With coronavirus (COVID-19) now officially being called a pandemic by the World Health Organization, public fear and anxiety are on the rise. Your employees may be experiencing a high degree of uncertainty, worry and stress about the health and safety of their loved ones, and how this pandemic may disrupt their work and personal lives.
While employers are preparing responses to safeguard their business operations and protect the physical health of their employees during this crisis, it’s important to consider everyone’s psychological health and safety, too.

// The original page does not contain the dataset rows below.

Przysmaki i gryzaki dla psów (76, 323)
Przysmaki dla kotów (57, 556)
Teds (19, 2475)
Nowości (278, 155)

In order to support the psychological health and safety of your employees, the Canadian Mental Health Association (CMHA) recommends employers consider the following six tips:
Have a plan.Let employees know that you are thinking and looking ahead, that you will stay well-informed and that you can answer the questions they already have: What if I get sick? How do I take time off work? What if my family member contracts the virus? You may want to compile frequently asked questions and direct employees to them often.
Communicate, share and be open. Worry and fear grow in the absence of up-to-date information. Let your employees know that they can expect regular updates from you. Communicate even if the situation remains unchanged.
Empathize. Share that you know it’s stressful. Recognize that it’s okay to be anxious. Remind your employees of resources (EAP) that are available for those who are experiencing stress.
Reassure—as best you can. You can refer to reports indicating that most people who become infected with the virus will recover.
Understand. Recognize when stress has become unmanageable for individual employees. Stress can lead to anxiety and even panic. Some employees may need mental health days and medical intervention in order to cope. Encourage employees to practice self-care activities on-the-job and reassure them that it’s ok to take steps to manage stress, such as relaxation exercises, listening to relaxing music or taking regular breaks.
Recognize this is not quite ‘business as usual.’ Know that work will likely be impacted—work will slow down (or get busier). Reassure staff that expectations will shift accordingly, and that’s ok. We will get through this!